Adaptation d’une oeuvre pionnière de Rice Burroughs, laquelle aurait posé, dit-on, il y a pile un siècle, toutes les bases de la SF, John Carter avait largement de quoi intriguer. D’autant que le film signait un autre retour, celui d’Andrew Stanton, réalisateur de WALL.E, pour son premier film in real life, en potentiel artisan d’un hommage à la hauteur de ce chaînon 0 de l’héroïsme SF. Aventurier solitaire pris entre deux feux pendant la Guerre de Sécession, Carter tombe sur un artefact qui le téléporte mystérieusement sur Mars. Le héros, augmenté de pouvoirs surhumains (non soumis à la gravité martienne, il peut faire des bonds de géant), se retrouve au milieu d’une autre guerre, cette fois entre deux factions extraterrestres dont chacune va tenter de le rallier à sa cause. Au terme de deux (longues) heures, John Carter fait surtout l’effet d’un rendez-vous raté.

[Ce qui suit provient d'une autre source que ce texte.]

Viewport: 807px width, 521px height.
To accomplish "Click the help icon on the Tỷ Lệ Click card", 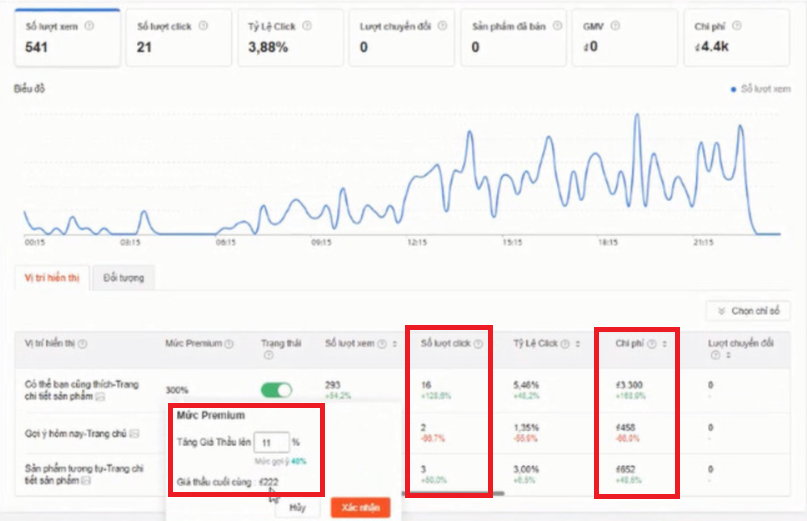I will [x=305, y=26].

Comme beaucoup d’entreprises trop ambitieuses, le film aurait presque pu s’en tenir à son introduction, d’autant qu’elle est assez remarquable. Pendant un moment, le film impose un rythme grâce à son identité bigarrée, entre western et blockbuster extraterrestre. La découverte de Mars par Carter, succédant à une scène de chevauchée dans le désert, fait preuve d’une intelligence rare. L’intuition de Stanton, qui consiste à faire coïncider visions fordiennes de l’espace terrien et premiers pas sur Mars, est d’autant plus saisissante qu’il s’en tient à une concision absolue (à l’inverse du reste du film), misant sur une poignée de judicieux raccords. Avec cette idée de faire basculer, en quelques points de montage, les mondes et les genres, c’est le mythe de la Frontière qui se paye un voyage sur Mars. Ce thème, si cher au cinéma d’expansion SF et récemment réactivé par Avatar – auquel John Carter renvoie un peu trop visiblement – trouve dans ces quelques scènes d’exploration pionnière un second souffle, rappelant également la virtuosité qui animait la première heure de WALL.E.

Cette nouvelle Frontière ne dépassera malheureusement pas le cadre de son décor. D’une durée rédhibitoire, John Carter loupe, et de loin, son rêve de nouvelle saga populaire. Collé aux basques de Cameron et Lucas, Stanton semble ne trouver d’autre option que d’étaler ensuite tous les poncifs du cahier des charges exotique : faune et autochtones sans âmes, scène de batailles homériques dans des paysages écrasants, caution sentimentale falote, laideur du moindre effet. Conjuguant lourdement allégeance aux classiques (le gigantisme à la David Lean) et clins d’oeils aux modernes (pas les moins périssables : Stargate, La Momie), le film finit par s’effondrer de lui-même. Là où WALL.E faisait rapidement oublier son statut numérique, John Carter évoque l’exact contraire : un film écrasé sous les effets et qui ne laisse aucune respiration à ses images formatées. Bilan d’autant plus triste que le charisme naturel de Taylor Kitsch, belle découverte issue de Friday night lights, s’avère incapable au final de tirer son épingle du jeu. Autant dire qu’on n’est guère encouragé à reprendre des nouvelles de ce qui s’annonce, on s’en serait douté, comme une trilogie.